I hate it that you’re never there with me
At spots I can’t afford; it hurts like sin
To see you as some moneybag’s jeune fille,
Like you’re first prize and Rich Boy cries “I win!”
While he throws me a look that screams: “You lose!”
And by his rules? I have and always will.
I can’t compete with him; you’ll always choose
Suites over sweet and T-bills over Bill –-
At least when you’re with him.
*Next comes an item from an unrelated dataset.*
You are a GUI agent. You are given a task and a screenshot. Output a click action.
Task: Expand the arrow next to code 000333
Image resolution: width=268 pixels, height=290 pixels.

When you’re with me,
It’s places he would not be caught in dead.
His rooftops and my dives lack alchemy:
His silver will not marry with my lead.
He dazzles you with gold, and cannot see:
In your eyes, even lead is currency.



6



Some nights you stare at me as if I were
Metal too soft to meddle with, and say,
“Let’s take a rain check on the massacre.
We’ll do some mischief, dear, some other day.”
And some nights you can see I’m fit to fly
And hale enough to hazard life and limb,
And so you gentle me into the sky
Where I will wheel and hover at your whim.
And some nights you’re the one who’s weak and needy –-
Who trembles like a fawn that’s terrified --
Who looks at me like Dunaway to Beatty
Before the bullets end Bonnie and Clyde:
A world-without-end look, as if to say,
“Come, paltry death -- we two have lived today.”



7



"Do this," you urge, and how can I refuse?
You know I crave whatever you can give.
Just lead the way and I will go, my muse.
You are the opium I need to live.
We two will share such highs that all the lows
Will feel like small inconsequential bumps.
We’ll chase the dragon wherever it goes,
Your smile the height that lifts me from the dumps.
You are my queen: command me anything.
I am your puppet speaking with your voice.
You are the balm that cools my suffering.
You are the road and I am your Rolls Royce.
Lead and I’ll follow; feed me and I’ll chew.
I’m nothing till you tell me what to do.



8



And when I’m drunk with you and all the world
Shouts answers to my every silent prayer,
And hope is king, and life’s an oyster pearled,
And every street I walk is bold and rare,
There’s nothing you can play that I can’t sing --
Nothing you want that I cannot supply --
Nowhere I go where I won’t be the king --
Nobody else alive but you and I.
We’ll laugh at jokes that no one else will get
(And I will grab your hand and draw you near),
Pick random numbers and win every bet
(And you will stick your tongue into my ear),
And I will eat life up from lips to legs
And drink it till I drain death to the dregs
.



9



And when I wake up, everything is pain.
I blink my eyes and feel my face explode.
My skull is home to cactus spines, not brain.
My mouth tastes like the inside of a toad.
I shake with drumbeats like twelve time bombs ticking.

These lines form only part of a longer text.